[Stored dataset items]
★ ★ ★
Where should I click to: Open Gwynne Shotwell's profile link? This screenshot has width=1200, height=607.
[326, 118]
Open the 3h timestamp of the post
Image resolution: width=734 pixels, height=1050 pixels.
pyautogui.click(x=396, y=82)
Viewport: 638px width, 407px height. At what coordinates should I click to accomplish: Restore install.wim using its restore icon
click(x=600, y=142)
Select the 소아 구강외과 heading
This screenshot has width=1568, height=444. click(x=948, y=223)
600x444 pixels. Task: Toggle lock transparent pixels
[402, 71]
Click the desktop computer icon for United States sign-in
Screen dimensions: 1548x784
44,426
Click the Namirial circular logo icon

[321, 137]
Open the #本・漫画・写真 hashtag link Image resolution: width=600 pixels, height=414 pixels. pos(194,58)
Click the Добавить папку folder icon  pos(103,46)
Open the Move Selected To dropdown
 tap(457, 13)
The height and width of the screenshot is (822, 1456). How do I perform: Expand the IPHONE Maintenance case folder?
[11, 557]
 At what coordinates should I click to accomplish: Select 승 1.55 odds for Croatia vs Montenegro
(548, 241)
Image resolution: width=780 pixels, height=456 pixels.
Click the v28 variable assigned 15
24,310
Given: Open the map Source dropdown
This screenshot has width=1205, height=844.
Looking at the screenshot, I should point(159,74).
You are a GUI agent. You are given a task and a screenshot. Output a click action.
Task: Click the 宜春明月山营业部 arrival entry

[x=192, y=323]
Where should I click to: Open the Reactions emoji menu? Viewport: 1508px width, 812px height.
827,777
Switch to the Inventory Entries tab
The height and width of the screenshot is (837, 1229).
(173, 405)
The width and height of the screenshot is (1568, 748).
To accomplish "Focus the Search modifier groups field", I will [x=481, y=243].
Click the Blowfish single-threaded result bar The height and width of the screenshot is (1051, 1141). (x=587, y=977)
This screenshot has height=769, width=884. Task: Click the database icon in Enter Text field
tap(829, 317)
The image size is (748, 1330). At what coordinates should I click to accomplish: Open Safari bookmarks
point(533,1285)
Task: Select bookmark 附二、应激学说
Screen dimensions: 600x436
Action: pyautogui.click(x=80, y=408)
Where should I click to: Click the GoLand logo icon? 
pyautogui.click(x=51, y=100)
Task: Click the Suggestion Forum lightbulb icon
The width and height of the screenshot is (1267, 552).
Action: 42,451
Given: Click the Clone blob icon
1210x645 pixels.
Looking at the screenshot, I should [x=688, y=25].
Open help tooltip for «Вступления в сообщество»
★ ★ ★
▸ HOW TO COMPLETE THIS TASK
All lines starting at the one holding "Given: Click the Clone blob icon" and ending at the last line above must be output exactly, and no other line may appear.

▸ EXERCISE RESPONSE
Given: Click the Clone blob icon
1210x645 pixels.
Looking at the screenshot, I should [x=688, y=25].
Open help tooltip for «Вступления в сообщество»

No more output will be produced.